奥様:はい、兵庫県出身で小学校5年のときに丹波市で、震度は3か4でした。輪島での火事の映像は、当時を思い出して直視できなかった。あのとき全国から支援が入って、今の兵庫の町並みがある。きれいな街に戻っている。支援を頂いて立ち直ることができた。今回の能登地震も私たち寺院でできることに限りはあるが、誰かの力になれたら―。みんなと思いを共有しながら、一緒に復興に向けて歩いていきたい。

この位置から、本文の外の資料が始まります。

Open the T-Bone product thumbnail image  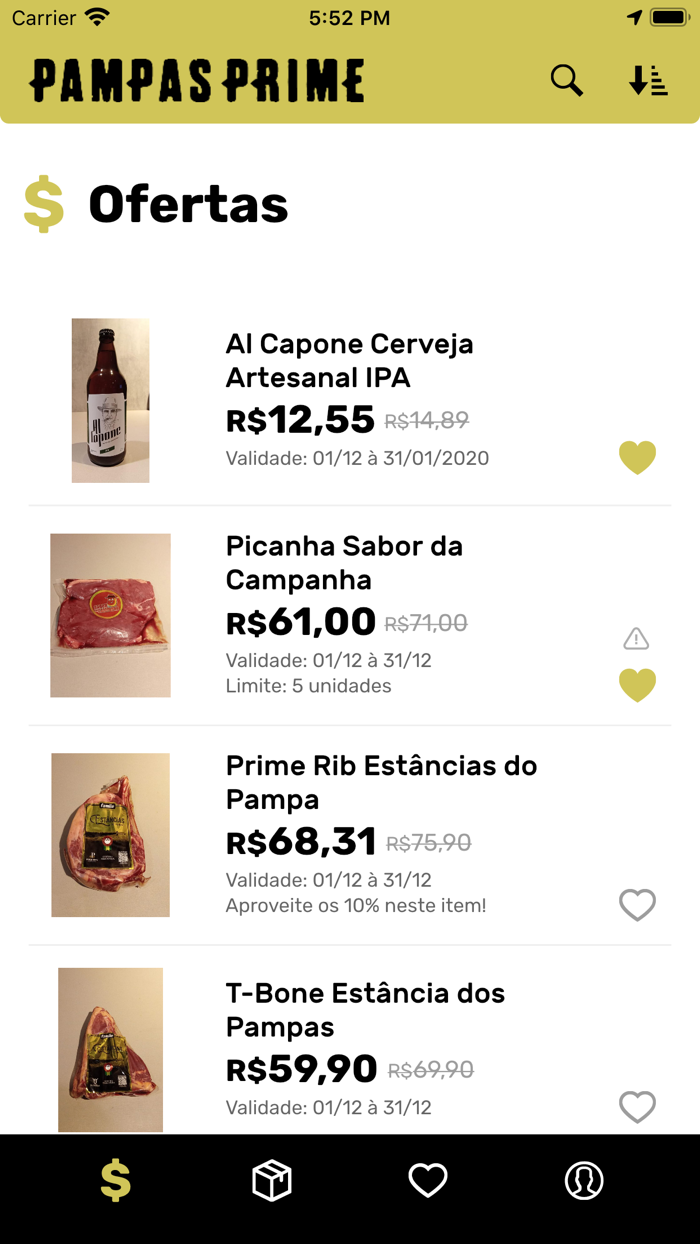point(110,1050)
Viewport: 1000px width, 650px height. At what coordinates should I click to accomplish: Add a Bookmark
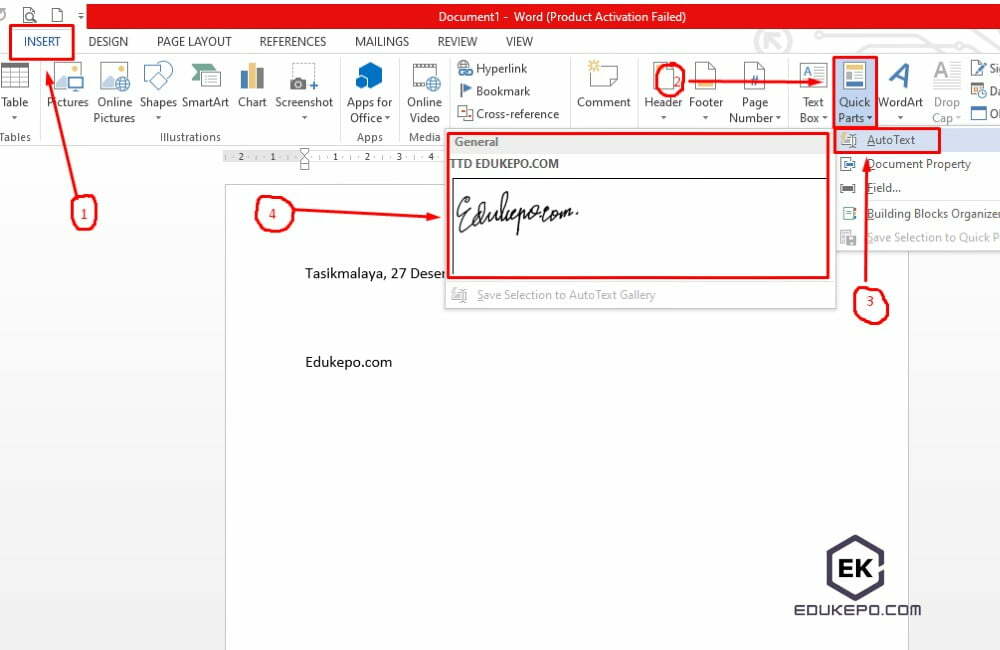[491, 91]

荻須:長野市浄土宗玄向寺副住職荻須真尚です。昨年の春から大正大学で客員研究員。寺院の調査に鵜飼秀徳と二人で当たっている。茅野さんは松本仏教和合会でお世話になっている先輩。私の親友が七尾市の同じ山の寺寺院群の浄土宗西念寺の高田光順さん。勉強会が同期で親友。お寺は本堂全壊。午前中も話した。妙圀寺さんが16ヵ寺をLINEでつないで情報共有し、支援物資を分けてくださり大変ありがたかったと。普段からのお付き合いでは、遊歩道の整備などの交流があったということですが。災害時にそれが役立ったか?

鈴木:山の寺寺院群16ヵ寺は宗派が異なるが、年に1回合同でのお参り。山の寺寺院群のお堂を開放して散策する企画もあった。その中でグループLINEをつくり情報を共有した。物資の情報もお知らせした。娘の友達との親どうし、子供会でグルーブLINEラインもつくり、子どもたちも震災の影響で恐怖、精神的にも病む方もいたので、お寺に呼びかけた。子ども同士で遊ぶと楽しく元気も出ますので、実際に食欲のない子も元気になり、ごはんが食べられるようになった子もいた。親にも不安・ストレスもあり、子どもが遊びに来たついでに、物資を取りに来たついでに、たくさんおしゃべりをして元気なって帰られた。どんな内容でもいい。笑い話でも。

荻須:高田住職も「自分たちも話を聞いてもらって、それでほっとした」と言っていた。

稲場:私たちの調査では、石川県で津波避難場所に指定されたお寺神社宗教施設は86ヵ所ある。うち圧倒的に多いのは七尾市で51ヵ所。お寺がその約半分。妙圀寺は鈴木住職の代で役所と締結したのか。前々から津波がくるとお寺に逃げていくという関係のなかで避難場所になったのか。それから、私も何度か行かせて頂き、外部の支援をオープンに受けとめ、それを地域の方々に分けていくという非常に開かれたお寺だと感じた。何がきっかけがあってそうなったのか。

鈴木: 2007年能登地震では、隣の保育園から自主的に避難にこられ、外にいらしたので、お堂に入るように案内した。その後に市から津波避難所として指定された。5、6年前から看板も設置されてた。物資配布ができたのは、お堂が無事だったのとタイミングよく皆さんから支援物資を届けて頂いたおかげでだと思う。

奥様:私は在家の出身で、お寺のしきいが高くて、気軽に行ってもいいのか分からなかった。嫁いでからは、「お寺に来て頂いて多くの方と交流をもちたい」と考えてましたので、娘が生まれたのをきっかけに、子供の行事でお友達をお誘いした。法要など入ってないときは、雛お祭りや節分の豆まきもした。子どもと一緒に親も来て下さり、「お寺ってこんなに気楽に立ち寄ってもいい場所なのね」と。物資も取りに来てくださった。困っているのは皆さん一緒なので、みんなで分け合うことができればいいなと。